For nearly all of the locals subsisting on the meager nearby wages, there are two established forms of gaming, the state lotto and Zimbet. As with most everywhere else in the world, there is a state lotto where the probabilities of profiting are extremely small, but then the jackpots are also unbelievably high. It’s been said by economists who look at the concept that the lion’s share don’t buy a card with a real belief of winning. Zimbet is centered on either the local or the UK football leagues and involves determining the outcomes of future games.

Zimbabwe’s gambling halls, on the other foot, pamper the very rich of the society and sightseers. Until a short while ago, there was a very big sightseeing industry, founded on safaris and trips to Victoria Falls. The market collapse and associated violence have cut into this market.

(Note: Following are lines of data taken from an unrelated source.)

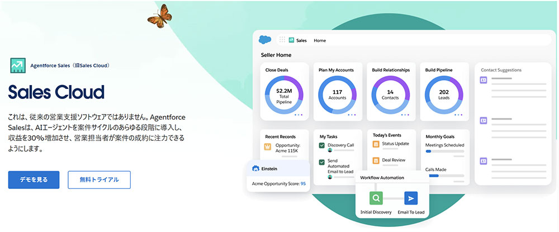Viewport: 559px width, 232px height.
Task: Click the Total Pipeline donut chart
Action: click(x=283, y=93)
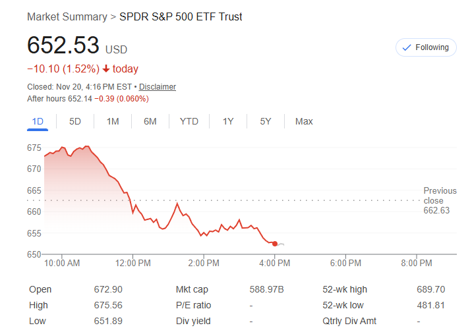The image size is (472, 336).
Task: Click the 52-wk high value
Action: coord(431,289)
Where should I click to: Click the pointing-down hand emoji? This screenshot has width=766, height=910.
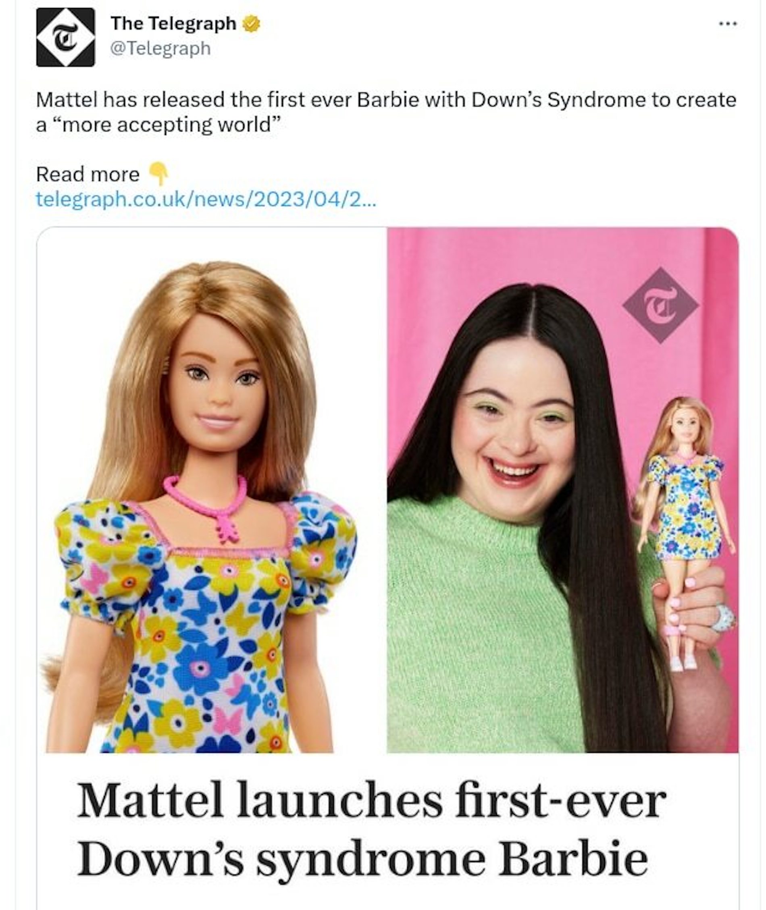click(x=159, y=174)
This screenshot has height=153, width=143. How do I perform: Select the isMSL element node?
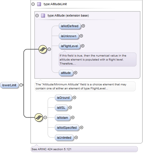(x=61, y=108)
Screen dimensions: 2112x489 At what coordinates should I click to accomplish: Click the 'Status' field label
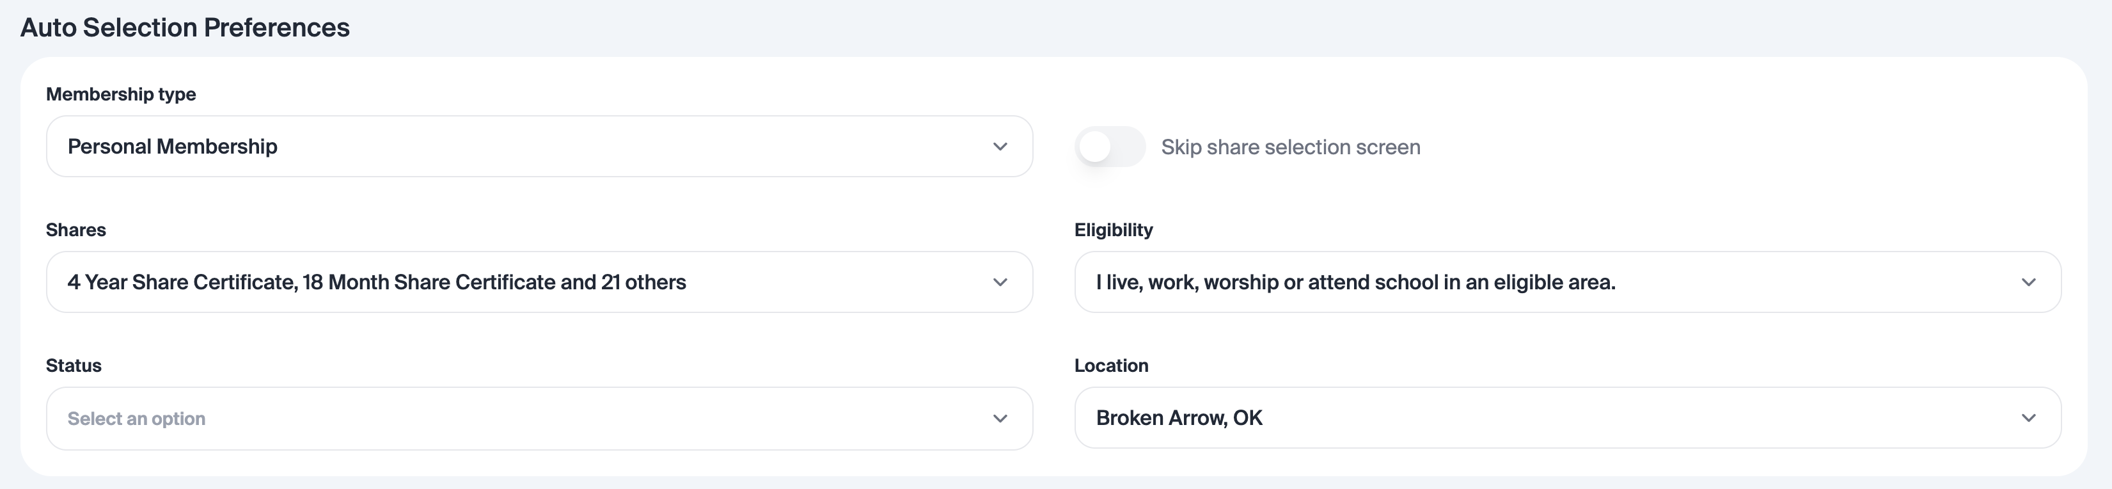pos(73,366)
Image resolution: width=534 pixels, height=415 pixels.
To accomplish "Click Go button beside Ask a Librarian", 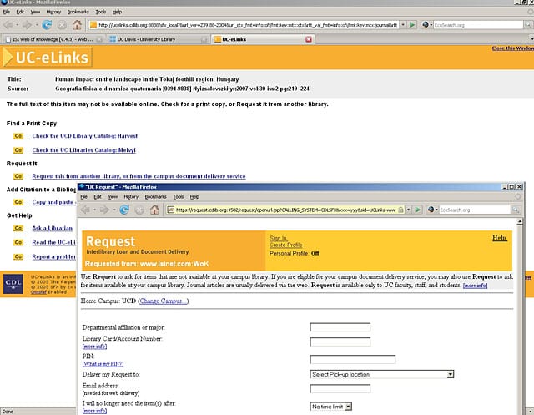I will [18, 229].
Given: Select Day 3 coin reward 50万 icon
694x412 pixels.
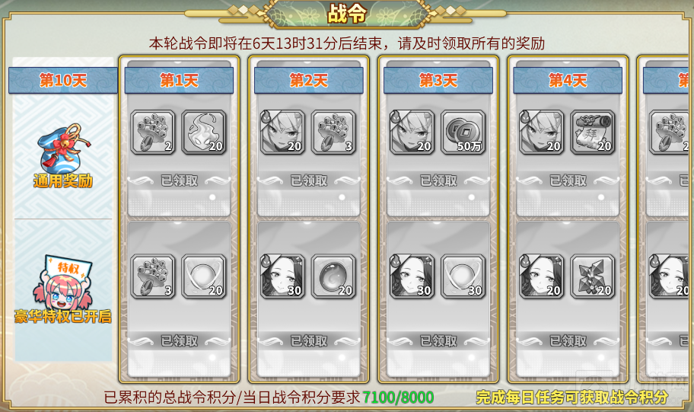Looking at the screenshot, I should click(x=463, y=132).

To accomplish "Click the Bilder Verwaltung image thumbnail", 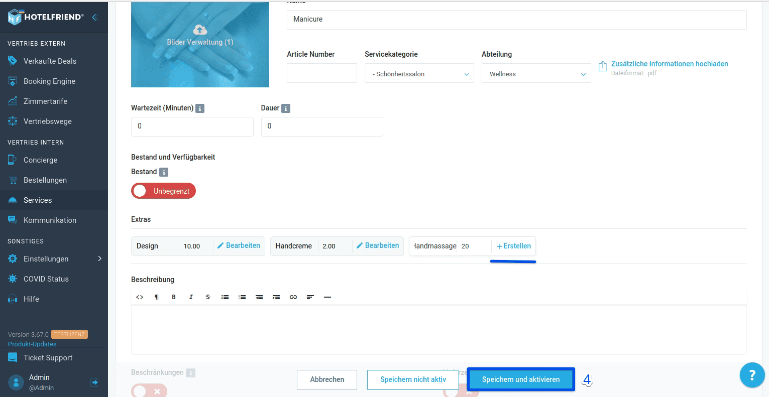I will [x=200, y=44].
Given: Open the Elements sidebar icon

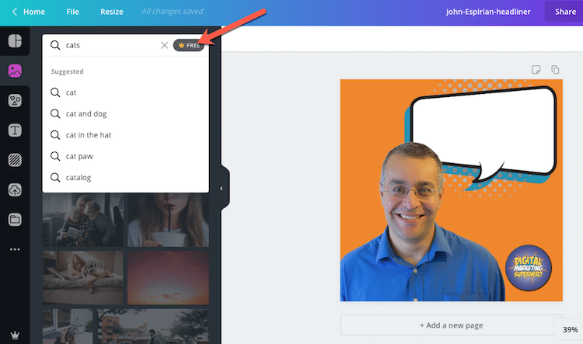Looking at the screenshot, I should [15, 100].
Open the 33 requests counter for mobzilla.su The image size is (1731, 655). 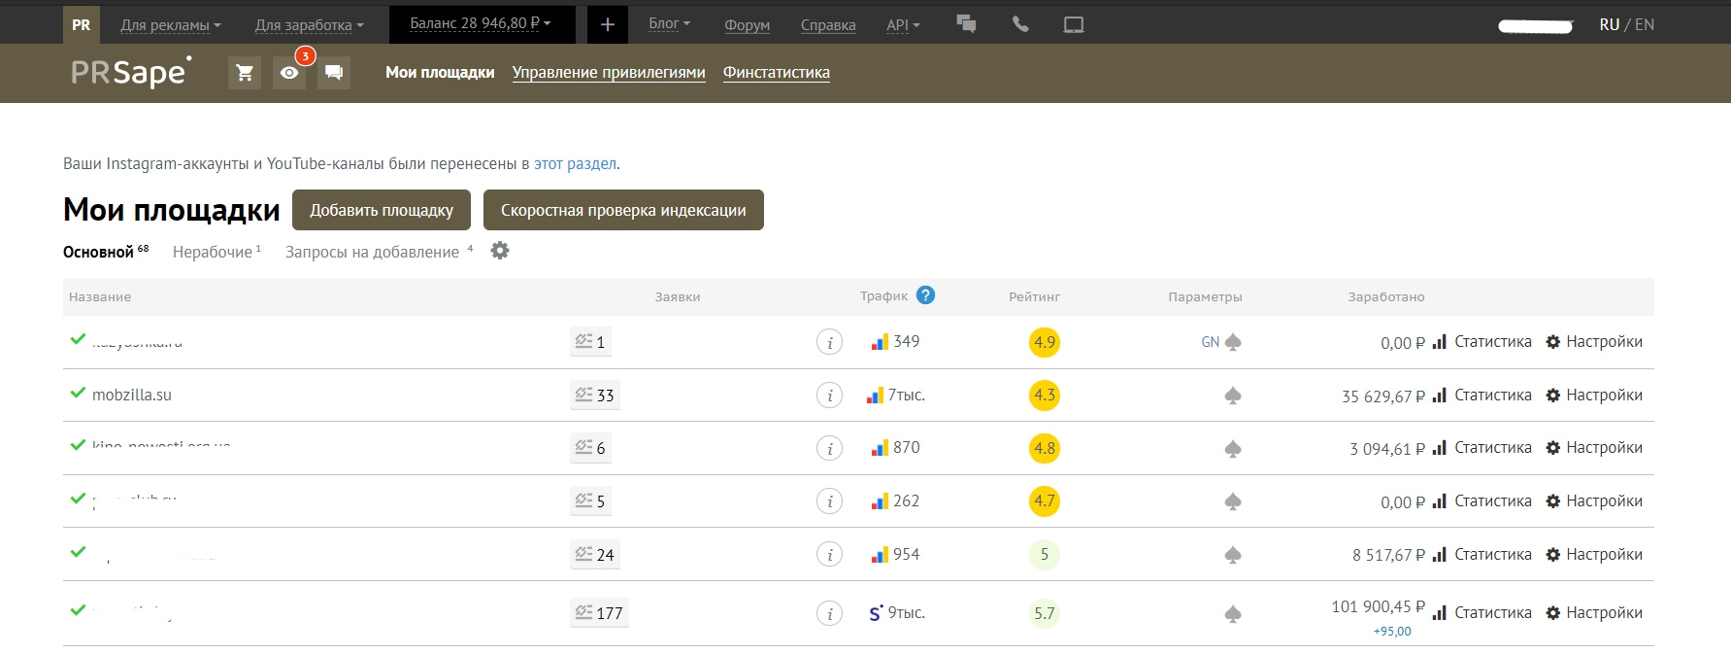594,396
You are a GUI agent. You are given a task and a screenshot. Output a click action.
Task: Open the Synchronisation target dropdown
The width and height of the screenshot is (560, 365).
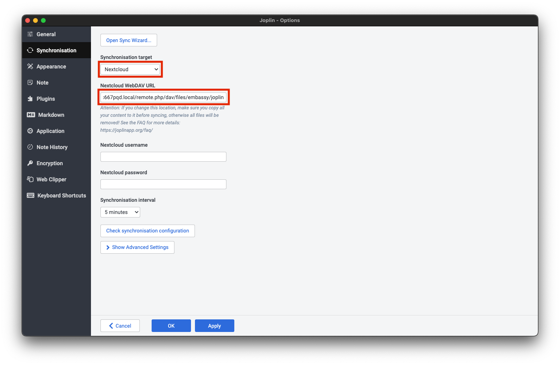[x=130, y=69]
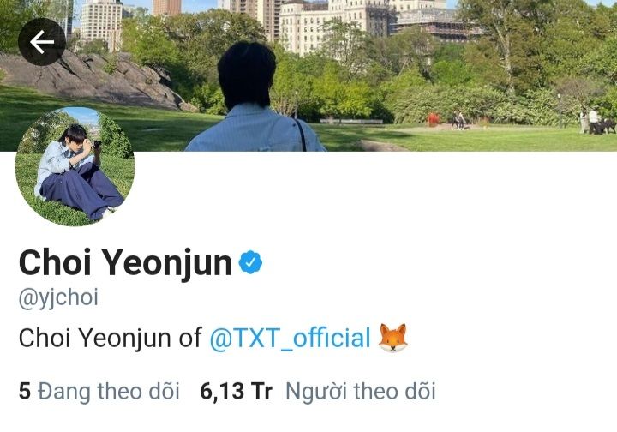
Task: Open the circular profile avatar photo
Action: [75, 166]
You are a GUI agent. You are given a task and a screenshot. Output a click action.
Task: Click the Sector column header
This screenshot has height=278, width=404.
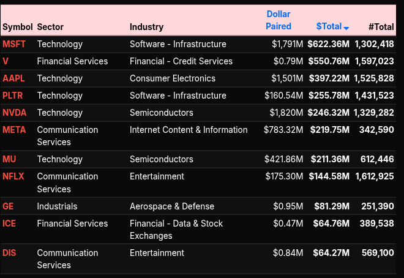point(50,27)
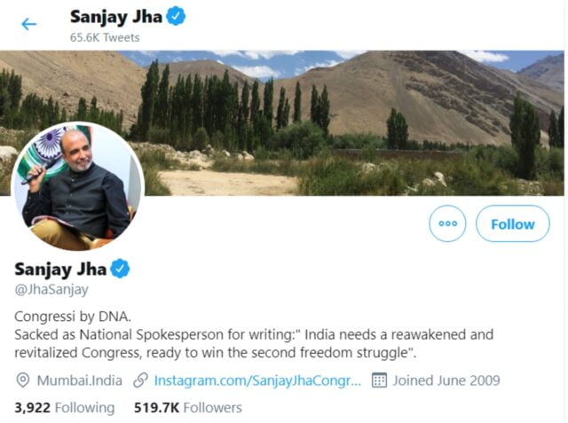This screenshot has height=423, width=568.
Task: Open the round profile picture
Action: click(78, 187)
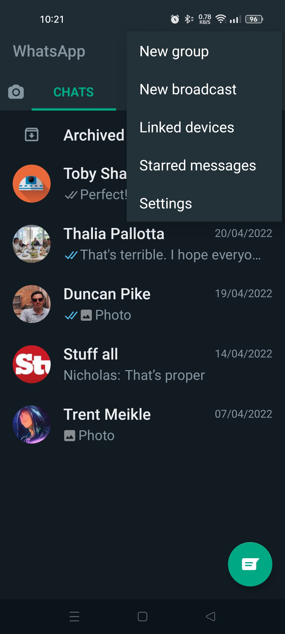The image size is (285, 634).
Task: Select New group from the menu
Action: click(x=174, y=51)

Among Zimbabwe’s casinos, there are two in the capital, Harare, the Carribea Bay Resort and Casino, which has five gaming tables and one armed bandits, and the Plumtree Casino, which has just the slot machine games. The Zambesi Valley Hotel and Entertainment Center in Kariba also has just one armed bandits. Mutare contains the Monclair Hotel and Casino and the Leopard Rock Hotel and Casino, the two of which have table games, slots and electronic poker machines, and Victoria Falls houses the Elephant Hills Hotel and Casino and the Makasa Sun Hotel and Casino, the two of which offer gaming machines and table games.

In addition to Zimbabwe’s gambling halls and the previously alluded to lottery and Zimbet (which is quite like a parimutuel betting system), there are a total of two horse racing complexes in the nation: the Matabeleland Turf Club in Bulawayo (the 2nd municipality) and the Borrowdale Park in Harare.

Given that the economy has shrunk by more than forty percent in the past few years and with the associated poverty and conflict that has cropped up, it isn’t understood how healthy the vacationing industry which is the backbone of Zimbabwe’s gambling halls will do in the in the years to come. How many of them will carry through till conditions improve is merely not known.